● Exercise objective
Check each line of the listing for the word "resolution" and report the ones that have it.

● Data provided
----
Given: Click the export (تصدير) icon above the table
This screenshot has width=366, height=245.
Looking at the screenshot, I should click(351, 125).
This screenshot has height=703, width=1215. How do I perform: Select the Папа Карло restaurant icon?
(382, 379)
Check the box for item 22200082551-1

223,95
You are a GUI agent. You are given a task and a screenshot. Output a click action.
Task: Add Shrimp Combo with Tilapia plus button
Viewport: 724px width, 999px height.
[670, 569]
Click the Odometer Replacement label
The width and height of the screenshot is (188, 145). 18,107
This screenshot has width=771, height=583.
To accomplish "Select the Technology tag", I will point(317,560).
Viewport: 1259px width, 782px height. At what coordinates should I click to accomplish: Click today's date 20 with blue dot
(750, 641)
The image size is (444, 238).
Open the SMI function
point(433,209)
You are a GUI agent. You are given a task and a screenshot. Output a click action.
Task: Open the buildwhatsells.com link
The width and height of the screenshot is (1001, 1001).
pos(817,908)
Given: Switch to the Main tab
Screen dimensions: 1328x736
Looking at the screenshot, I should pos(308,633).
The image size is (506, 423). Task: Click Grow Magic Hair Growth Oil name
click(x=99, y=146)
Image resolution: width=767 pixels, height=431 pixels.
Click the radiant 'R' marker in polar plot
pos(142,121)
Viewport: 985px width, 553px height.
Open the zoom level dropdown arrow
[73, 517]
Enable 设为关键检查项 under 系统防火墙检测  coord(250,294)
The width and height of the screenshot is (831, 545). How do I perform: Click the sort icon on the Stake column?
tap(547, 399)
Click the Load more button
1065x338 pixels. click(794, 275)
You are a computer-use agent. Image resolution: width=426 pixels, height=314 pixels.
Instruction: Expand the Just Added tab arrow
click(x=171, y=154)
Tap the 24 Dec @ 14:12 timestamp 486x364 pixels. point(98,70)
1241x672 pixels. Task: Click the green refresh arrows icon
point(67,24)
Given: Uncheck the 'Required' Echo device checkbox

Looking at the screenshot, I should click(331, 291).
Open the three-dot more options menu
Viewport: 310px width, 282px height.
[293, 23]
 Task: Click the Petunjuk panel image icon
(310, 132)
----
● Response area
Image resolution: width=767 pixels, height=431 pixels.
You are a computer-use agent. Image resolution: width=426 pixels, height=314 pixels.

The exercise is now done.